Why, sir," he continued, with a touch of excitement, "I
think a man would be ashamed to feel that he was making himself lower
than the horses he had to do with."
Allis looked grateful. Even Porter turned half about in his chair, and
gazed with a touch of wonderment at the battered young man who had
substituted common sense for sophistical reasoning.
The reverend gentleman frowned. "It's not the horses at all," he said,
"it's the men who are disreputable."
Mrs. Porter gave a little warning cough. In his zealousness Mr. Dolman
might anger her husband, then his logic would avail little.
"The men are like the horses," commented Porter, "some bad and some
good. They average about the same as they do in anything else, mostly
good, I think.
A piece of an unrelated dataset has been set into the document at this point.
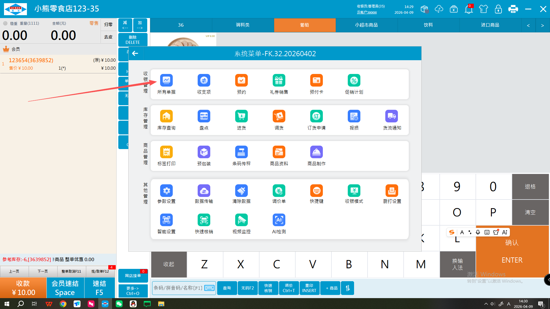
Task: Select the 调料类 category tab
Action: 243,25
Of course, when you get a bad one he stands out and
everybody sees him"
"And sometimes horses--and men, too, I suppose--get a bad name when they
don't deserve it," added Allis. "Everybody says Lauzanne is bad, but I
know he's not."
"That was a case of this dreadful dishonesty," said Mrs. Porter,
speaking hastily. She turned in an explanatory way to Crane. "You know,
Mr. Crane, last summer a rascally man sold my husband a crooked horse.
Now, John, what are you laughing at?" for her husband was shaking in his
chair.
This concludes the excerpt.